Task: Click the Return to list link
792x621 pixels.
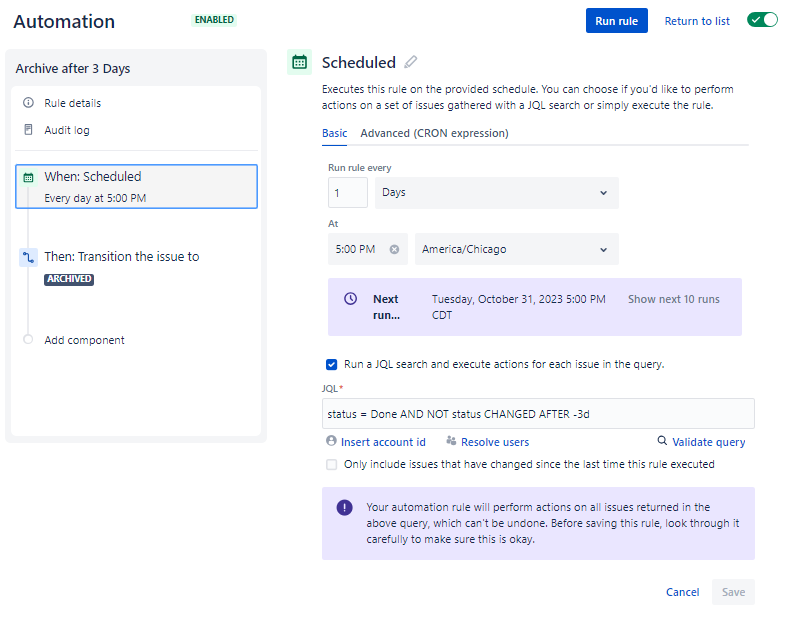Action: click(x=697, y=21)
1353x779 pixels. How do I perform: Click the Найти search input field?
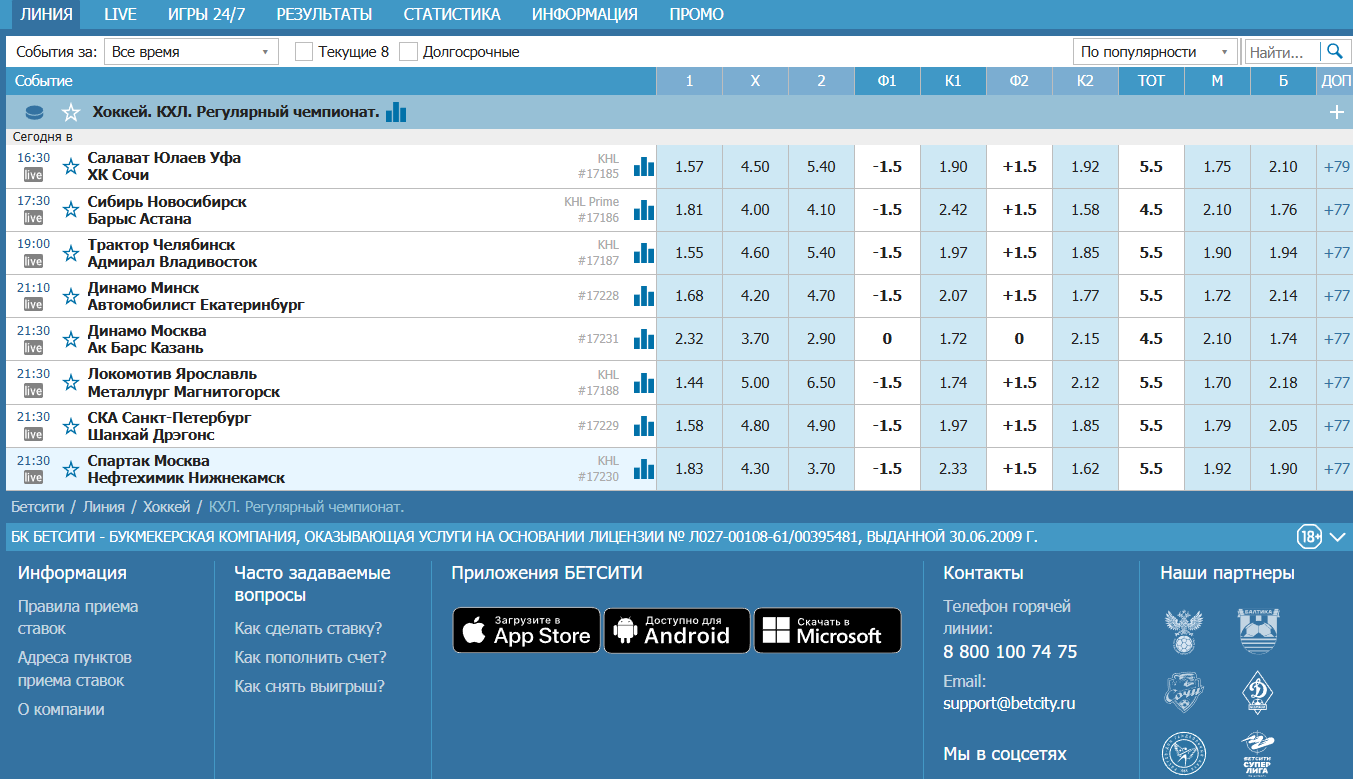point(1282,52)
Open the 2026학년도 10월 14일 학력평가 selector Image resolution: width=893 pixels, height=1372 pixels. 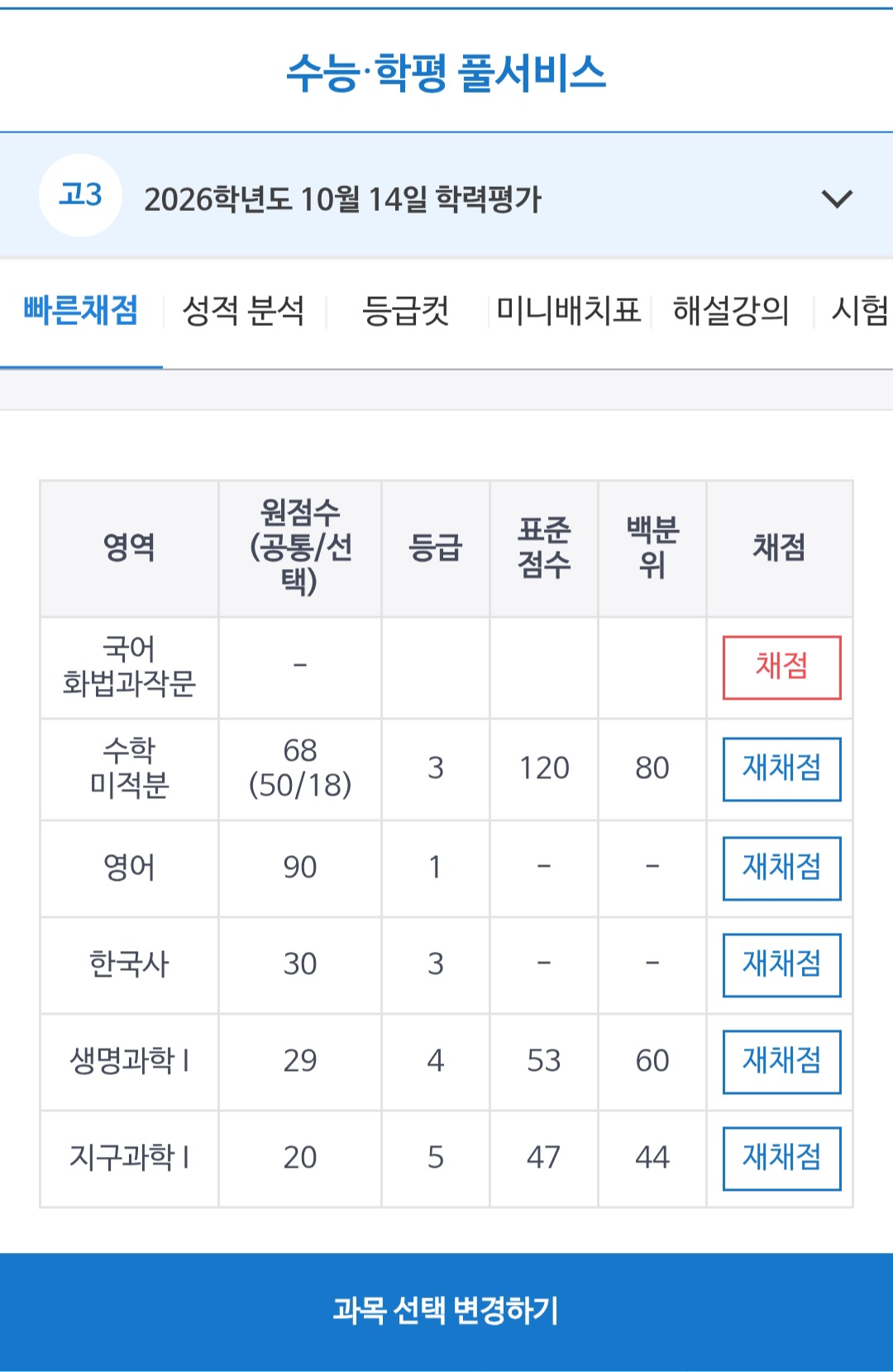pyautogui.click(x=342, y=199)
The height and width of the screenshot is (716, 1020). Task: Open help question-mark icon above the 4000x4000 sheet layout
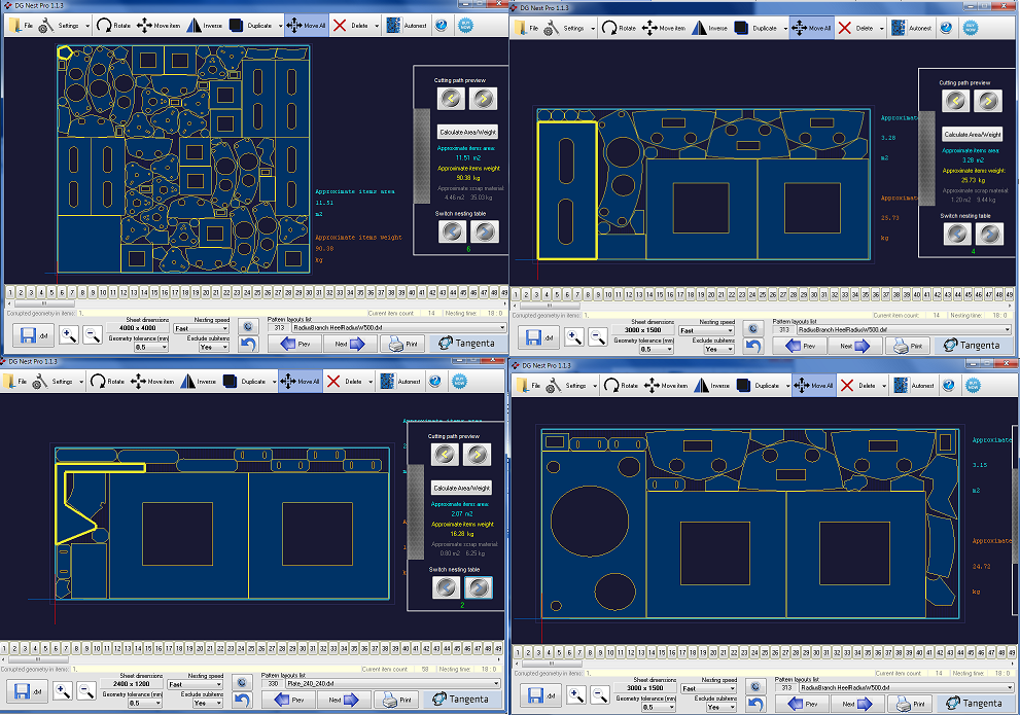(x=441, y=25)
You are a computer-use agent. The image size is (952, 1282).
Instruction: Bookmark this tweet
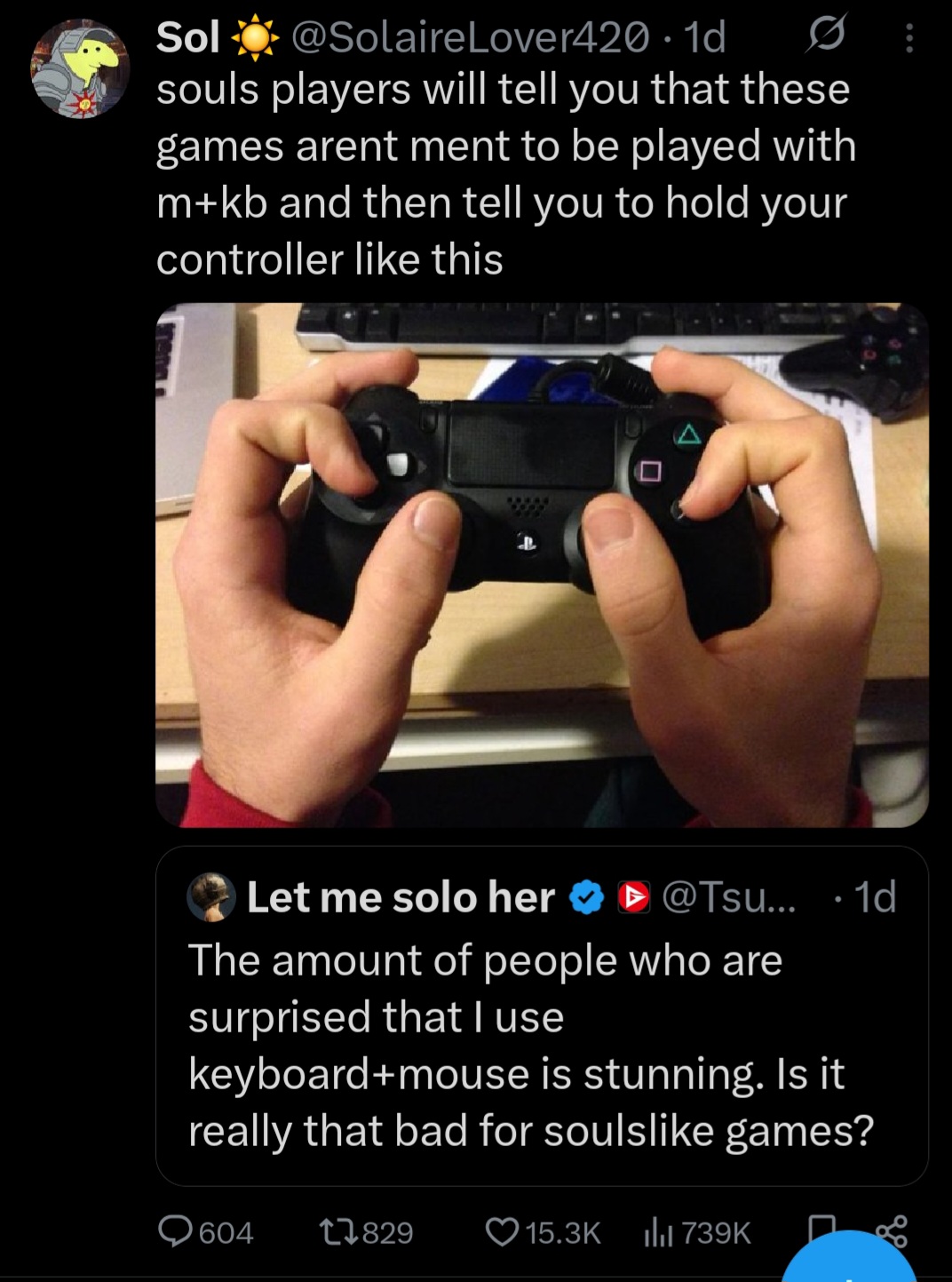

• • • • •

Activity | Please give again, word for word, the lines from the one containing "The height and" through the last line of the listing above, inclusive, and leave out pictures.

Expected answer |
The height and width of the screenshot is (716, 1020). Task: Open help question-mark icon above the 4000x4000 sheet layout
(x=441, y=25)
You are a computer-use agent. The image size is (952, 1282).
Instruction: Bookmark this tweet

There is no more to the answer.